Bend.3细胞中肿瘤坏死因子a(TNF alpha)可以诱导P-选择素的表达,30代后更强。
细胞特性:
1) 来源:BALB/c小鼠,大脑皮层,内皮瘤,内皮多瘤中T抗原转化
2) 形态:内皮细胞样,贴壁生长
3) 规格:1×106cells
4) 培养条件:DMEM(含NaHCO3 1.5g/L)+10%FBS+1%P/S (推荐货号AW-MC006)
空气,95%;二氧化碳,5%
37℃
特殊说明:
a:Bend.3细胞对培养基pH值的任何不平衡都很敏感。
b:使用配方含有3.7g/L碳酸氢钠的DMEM培养基培养细胞时为稳定培养基PH值,增加CO2是必要的,否则这些细胞不会很好地附着或增殖,细胞建议在空气(90%)、CO2(10%)环境中培养。

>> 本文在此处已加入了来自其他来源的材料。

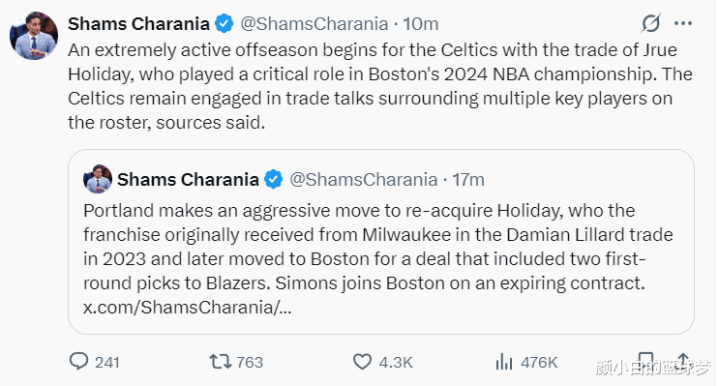Open the three-dot more options menu
The image size is (719, 386).
click(x=683, y=23)
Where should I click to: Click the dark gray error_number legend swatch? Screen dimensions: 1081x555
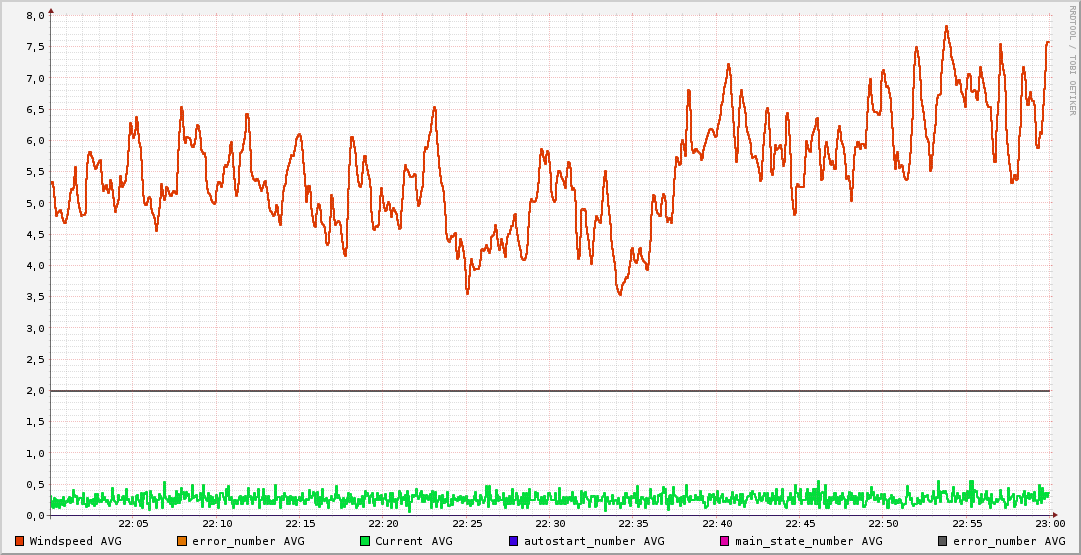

c:经验证在空气(95%)、CO2(5%)的环境下使用含1.5g/L碳酸氢钠的DMEM培养基会比较好。
细胞接收后的处理:
1) 收到细胞后,活细胞首先观察培养瓶是否完好,培养液是否漏液,培养基是否浑浊;冻存细胞是否干冰已挥发完,冻存管盖是否脱落,破碎,若有这类情况,请务必拍照记录,并于收货24h内与我们联系。
2) 细胞处理:
复苏的细胞:如果是T-25培养瓶活细胞,收到后请用75%的酒精对培养瓶表面进行消毒处理,然后转入培养箱中静置2~3h后再进行后续处理。
备注:运输用的培养基不宜再次用来培养细胞,请按照说明书新配置完全培养基来培养细胞。
冻存细胞:如果是干冰运输的冻存细胞,收到后请立即转入液氮存储或者短暂(24h)放置-80度冰箱保存,或者直接进行细胞复苏。
细胞复苏、传代及冻存流程参考:
1、 细胞复苏
1) 配制完全培养基:基础培养基+胎牛血清+双抗(特殊培养基特殊配置);
2) 细胞复苏:取5ml完全培养基于15ml离心管中,37℃水浴锅预热,从液氮管(或者-80度冰箱)中快速取出冻存的细胞,放入37℃水浴锅中,摇晃使快速化冻(1min左右),然后将化冻的细胞和预热的培养基,移入超净工作台中,化冻的细胞加入到含预热培养基的15ml离心管中,1000rpm离心5min;
3) 吸弃上清,得到细胞沉淀,用2ml完全培养基轻轻重悬细胞,加入到T25培养瓶中,做好标记,放入37℃,5%CO2饱和适度培养箱中培养(培养皿复苏效果更好);
4) 24h后,观察细胞贴壁情况(未贴壁的即为死细胞--针对贴壁细胞),吸弃旧培养基,加入新鲜的预热(室温或37℃)的完全培养基,继续培养。
2、 细胞传代
1) 待细胞生长到80%-90%汇合度时,吸弃旧的培养基,加入1ml无菌PBS润洗一次,以去除残余的培养基及血清(血清含有胰酶的抑制因子),然后加入1ml 0.25%胰酶,37℃培养箱中消化(1~2min左右,不同细胞消化时间不同),取出细胞,镜下观察细胞至细胞皱缩变圆;
2) 加入1ml完全培养基(含FBS)终止消化,轻轻拍打,使细胞脱落下来成单个细胞悬液,收集细胞于15ml无菌离心管中,1000rpm,离心5min;
3) 收集细胞沉淀,完全培养基重悬,一分为二(可根据细胞生长速度调整比例),分别加入到2个新的培养瓶中,做好标记,放入培养箱中培养。
3、细胞冻存
1) 按照细胞传代方法,在超净工作台内消化收集细胞沉淀,取少量细胞用于计数;
2) 用预冷的1ml冻存液(90%完全培养基+10%DMSO)或者无血清细胞冻存液重悬细胞,加入到1.2ml冻存管中,密度为1*106个/ml。
3) 放入程序冻存盒,-80℃过夜后,转入液氮长期保存。